** WRITTEN INSTRUCTION **
Convert every line of the data below into a JSON list of strings, one string per line, and omit the blank lines.

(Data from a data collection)

_ _ _ _ _ _ _

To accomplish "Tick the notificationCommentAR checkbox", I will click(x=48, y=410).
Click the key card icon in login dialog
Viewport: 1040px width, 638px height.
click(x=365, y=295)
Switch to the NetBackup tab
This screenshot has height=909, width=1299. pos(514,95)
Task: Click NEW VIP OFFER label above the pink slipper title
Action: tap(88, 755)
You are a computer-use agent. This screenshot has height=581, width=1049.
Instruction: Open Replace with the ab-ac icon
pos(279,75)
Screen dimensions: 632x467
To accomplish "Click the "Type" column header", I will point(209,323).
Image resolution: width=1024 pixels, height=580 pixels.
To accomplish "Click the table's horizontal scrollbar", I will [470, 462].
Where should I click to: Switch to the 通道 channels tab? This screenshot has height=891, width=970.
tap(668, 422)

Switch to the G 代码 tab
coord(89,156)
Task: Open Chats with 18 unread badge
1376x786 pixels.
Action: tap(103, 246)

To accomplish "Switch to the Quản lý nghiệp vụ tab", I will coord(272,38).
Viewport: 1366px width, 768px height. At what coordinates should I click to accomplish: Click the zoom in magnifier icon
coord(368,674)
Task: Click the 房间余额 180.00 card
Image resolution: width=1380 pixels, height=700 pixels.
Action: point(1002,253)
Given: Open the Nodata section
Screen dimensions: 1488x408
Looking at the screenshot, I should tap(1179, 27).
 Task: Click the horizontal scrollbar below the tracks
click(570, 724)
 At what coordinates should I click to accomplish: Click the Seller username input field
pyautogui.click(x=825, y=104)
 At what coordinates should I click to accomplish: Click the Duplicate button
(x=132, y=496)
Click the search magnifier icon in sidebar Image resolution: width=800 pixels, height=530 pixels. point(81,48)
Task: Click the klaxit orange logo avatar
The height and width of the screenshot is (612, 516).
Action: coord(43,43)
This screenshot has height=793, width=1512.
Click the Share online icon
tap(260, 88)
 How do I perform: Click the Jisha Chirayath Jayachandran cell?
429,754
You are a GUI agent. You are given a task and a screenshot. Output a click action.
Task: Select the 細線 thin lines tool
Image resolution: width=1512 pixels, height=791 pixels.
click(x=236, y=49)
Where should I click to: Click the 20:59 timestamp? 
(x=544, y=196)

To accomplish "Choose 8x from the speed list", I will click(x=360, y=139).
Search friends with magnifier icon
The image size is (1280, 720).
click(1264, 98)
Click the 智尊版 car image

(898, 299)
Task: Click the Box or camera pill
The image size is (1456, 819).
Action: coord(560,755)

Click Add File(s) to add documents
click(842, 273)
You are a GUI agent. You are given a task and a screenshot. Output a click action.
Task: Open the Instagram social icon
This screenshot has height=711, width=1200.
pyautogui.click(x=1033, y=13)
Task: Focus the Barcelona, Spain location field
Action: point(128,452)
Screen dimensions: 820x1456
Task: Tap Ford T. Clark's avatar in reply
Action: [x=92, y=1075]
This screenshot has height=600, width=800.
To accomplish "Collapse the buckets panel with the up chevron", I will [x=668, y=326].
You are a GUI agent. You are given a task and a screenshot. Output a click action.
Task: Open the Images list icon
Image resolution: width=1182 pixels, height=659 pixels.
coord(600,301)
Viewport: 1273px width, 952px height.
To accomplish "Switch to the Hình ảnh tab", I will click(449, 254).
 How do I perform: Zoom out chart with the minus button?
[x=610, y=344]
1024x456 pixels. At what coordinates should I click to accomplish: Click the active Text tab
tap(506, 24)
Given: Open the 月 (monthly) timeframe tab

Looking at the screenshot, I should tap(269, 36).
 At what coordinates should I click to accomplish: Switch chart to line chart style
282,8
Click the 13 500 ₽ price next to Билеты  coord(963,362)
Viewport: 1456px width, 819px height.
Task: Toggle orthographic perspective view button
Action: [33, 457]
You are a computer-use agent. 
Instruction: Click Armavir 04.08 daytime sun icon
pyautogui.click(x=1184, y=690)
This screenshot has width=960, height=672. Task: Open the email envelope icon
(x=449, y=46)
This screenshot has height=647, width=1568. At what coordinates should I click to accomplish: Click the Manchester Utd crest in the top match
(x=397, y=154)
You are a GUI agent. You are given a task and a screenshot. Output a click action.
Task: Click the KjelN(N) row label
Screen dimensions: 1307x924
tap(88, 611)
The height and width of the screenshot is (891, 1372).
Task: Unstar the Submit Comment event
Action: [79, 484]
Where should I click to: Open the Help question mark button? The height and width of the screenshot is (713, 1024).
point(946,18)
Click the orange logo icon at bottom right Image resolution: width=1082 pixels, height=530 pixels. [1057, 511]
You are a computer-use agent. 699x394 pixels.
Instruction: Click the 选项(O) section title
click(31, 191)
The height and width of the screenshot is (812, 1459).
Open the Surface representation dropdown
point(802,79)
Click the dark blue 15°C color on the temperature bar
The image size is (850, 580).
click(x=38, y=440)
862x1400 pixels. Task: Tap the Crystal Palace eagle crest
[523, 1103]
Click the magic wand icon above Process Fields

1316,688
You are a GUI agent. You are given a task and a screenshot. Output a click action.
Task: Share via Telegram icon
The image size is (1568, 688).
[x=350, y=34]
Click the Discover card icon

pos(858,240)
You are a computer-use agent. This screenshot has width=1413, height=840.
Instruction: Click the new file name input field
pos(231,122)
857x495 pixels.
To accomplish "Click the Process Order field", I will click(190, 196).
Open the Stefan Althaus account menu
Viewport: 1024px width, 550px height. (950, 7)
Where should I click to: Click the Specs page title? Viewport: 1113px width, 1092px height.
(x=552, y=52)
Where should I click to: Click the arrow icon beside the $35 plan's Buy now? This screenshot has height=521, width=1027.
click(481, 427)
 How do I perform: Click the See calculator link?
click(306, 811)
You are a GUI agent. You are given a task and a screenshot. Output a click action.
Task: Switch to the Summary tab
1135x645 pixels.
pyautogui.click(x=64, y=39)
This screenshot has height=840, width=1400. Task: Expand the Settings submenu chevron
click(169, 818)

_ _ _ _ _ _ _

** FULL OUTPUT **
[
  "To accomplish \"Tick the notificationCommentAR checkbox\", I will click(x=48, y=410).",
  "Click the key card icon in login dialog",
  "Viewport: 1040px width, 638px height.",
  "click(x=365, y=295)",
  "Switch to the NetBackup tab",
  "This screenshot has height=909, width=1299. pos(514,95)",
  "Task: Click NEW VIP OFFER label above the pink slipper title",
  "Action: tap(88, 755)",
  "You are a computer-use agent. This screenshot has height=581, width=1049.",
  "Instruction: Open Replace with the ab-ac icon",
  "pos(279,75)",
  "Screen dimensions: 632x467",
  "To accomplish \"Click the \"Type\" column header\", I will point(209,323).",
  "Image resolution: width=1024 pixels, height=580 pixels.",
  "To accomplish \"Click the table's horizontal scrollbar\", I will [470, 462].",
  "Where should I click to: Switch to the 通道 channels tab? This screenshot has height=891, width=970.",
  "tap(668, 422)",
  "Switch to the G 代码 tab",
  "coord(89,156)",
  "Task: Open Chats with 18 unread badge",
  "1376x786 pixels.",
  "Action: tap(103, 246)",
  "To accomplish \"Switch to the Quản lý nghiệp vụ tab\", I will coord(272,38).",
  "Viewport: 1366px width, 768px height. At what coordinates should I click to accomplish: Click the zoom in magnifier icon",
  "coord(368,674)",
  "Task: Click the 房间余额 180.00 card",
  "Image resolution: width=1380 pixels, height=700 pixels.",
  "Action: point(1002,253)",
  "Given: Open the Nodata section",
  "Screen dimensions: 1488x408",
  "Looking at the screenshot, I should tap(1179, 27).",
  " Task: Click the horizontal scrollbar below the tracks",
  "click(570, 724)",
  " At what coordinates should I click to accomplish: Click the Seller username input field",
  "pyautogui.click(x=825, y=104)",
  " At what coordinates should I click to accomplish: Click the Duplicate button",
  "(x=132, y=496)",
  "Click the search magnifier icon in sidebar Image resolution: width=800 pixels, height=530 pixels. point(81,48)",
  "Task: Click the klaxit orange logo avatar",
  "The height and width of the screenshot is (612, 516).",
  "Action: coord(43,43)",
  "This screenshot has height=793, width=1512.",
  "Click the Share online icon",
  "tap(260, 88)",
  " How do I perform: Click the Jisha Chirayath Jayachandran cell?",
  "429,754",
  "You are a GUI agent. You are given a task and a screenshot. Output a click action.",
  "Task: Select the 細線 thin lines tool",
  "Image resolution: width=1512 pixels, height=791 pixels.",
  "click(x=236, y=49)",
  "Where should I click to: Click the 20:59 timestamp? ",
  "(x=544, y=196)",
  "To accomplish \"Choose 8x from the speed list\", I will click(x=360, y=139).",
  "Search friends with magnifier icon",
  "The image size is (1280, 720).",
  "click(1264, 98)",
  "Click the 智尊版 car image",
  "(898, 299)",
  "Task: Click the Box or camera pill",
  "The image size is (1456, 819).",
  "Action: coord(560,755)",
  "Click Add File(s) to add documents",
  "click(842, 273)",
  "You are a GUI agent. You are given a task and a screenshot. Output a click action.",
  "Task: Open the Instagram social icon",
  "This screenshot has height=711, width=1200.",
  "pyautogui.click(x=1033, y=13)",
  "Task: Focus the Barcelona, Spain location field",
  "Action: point(128,452)",
  "Screen dimensions: 820x1456",
  "Task: Tap Ford T. Clark's avatar in reply",
  "Action: [x=92, y=1075]",
  "This screenshot has height=600, width=800.",
  "To accomplish \"Collapse the buckets panel with the up chevron\", I will [x=668, y=326].",
  "You are a GUI agent. You are given a task and a screenshot. Output a click action.",
  "Task: Open the Images list icon",
  "Image resolution: width=1182 pixels, height=659 pixels.",
  "coord(600,301)",
  "Viewport: 1273px width, 952px height.",
  "To accomplish \"Switch to the Hình ảnh tab\", I will click(449, 254).",
  " How do I perform: Zoom out chart with the minus button?",
  "[x=610, y=344]",
  "1024x456 pixels. At what coordinates should I click to accomplish: Click the active Text tab",
  "tap(506, 24)",
  "Given: Open the 月 (monthly) timeframe tab",
  "Looking at the screenshot, I should tap(269, 36).",
  " At what coordinates should I click to accomplish: Switch chart to line chart style",
  "282,8",
  "Click the 13 500 ₽ price next to Билеты  coord(963,362)",
  "Viewport: 1456px width, 819px height.",
  "Task: Toggle orthographic perspective view button",
  "Action: [33, 457]",
  "You are a computer-use agent. ",
  "Instruction: Click Armavir 04.08 daytime sun icon",
  "pyautogui.click(x=1184, y=690)",
  "This screenshot has width=960, height=672. Task: Open the email envelope icon",
  "(x=449, y=46)",
  "This screenshot has height=647, width=1568. At what coordinates should I click to accomplish: Click the Manchester Utd crest in the top match",
  "(x=397, y=154)",
  "You are a GUI agent. You are given a task and a screenshot. Output a click action.",
  "Task: Click the KjelN(N) row label",
  "Screen dimensions: 1307x924",
  "tap(88, 611)",
  "The height and width of the screenshot is (891, 1372).",
  "Task: Unstar the Submit Comment event",
  "Action: [79, 484]",
  "Where should I click to: Open the Help question mark button? The height and width of the screenshot is (713, 1024).",
  "point(946,18)",
  "Click the orange logo icon at bottom right Image resolution: width=1082 pixels, height=530 pixels. [1057, 511]",
  "You are a computer-use agent. 699x394 pixels.",
  "Instruction: Click the 选项(O) section title",
  "click(31, 191)",
  "The height and width of the screenshot is (812, 1459).",
  "Open the Surface representation dropdown",
  "point(802,79)",
  "Click the dark blue 15°C color on the temperature bar",
  "The image size is (850, 580).",
  "click(x=38, y=440)",
  "862x1400 pixels. Task: Tap the Crystal Palace eagle crest",
  "[523, 1103]",
  "Click the magic wand icon above Process Fields",
  "1316,688",
  "You are a GUI agent. You are given a task and a screenshot. Output a click action.",
  "Task: Share via Telegram icon",
  "The image size is (1568, 688).",
  "[x=350, y=34]",
  "Click the Discover card icon",
  "pos(858,240)",
  "You are a computer-use agent. This screenshot has width=1413, height=840.",
  "Instruction: Click the new file name input field",
  "pos(231,122)",
  "857x495 pixels.",
  "To accomplish \"Click the Process Order field\", I will click(190, 196).",
  "Open the Stefan Althaus account menu",
  "Viewport: 1024px width, 550px height. (950, 7)",
  "Where should I click to: Click the Specs page title? Viewport: 1113px width, 1092px height.",
  "(x=552, y=52)",
  "Where should I click to: Click the arrow icon beside the $35 plan's Buy now? This screenshot has height=521, width=1027.",
  "click(481, 427)",
  " How do I perform: Click the See calculator link?",
  "click(306, 811)",
  "You are a GUI agent. You are given a task and a screenshot. Output a click action.",
  "Task: Switch to the Summary tab",
  "1135x645 pixels.",
  "pyautogui.click(x=64, y=39)",
  "This screenshot has height=840, width=1400. Task: Expand the Settings submenu chevron",
  "click(169, 818)"
]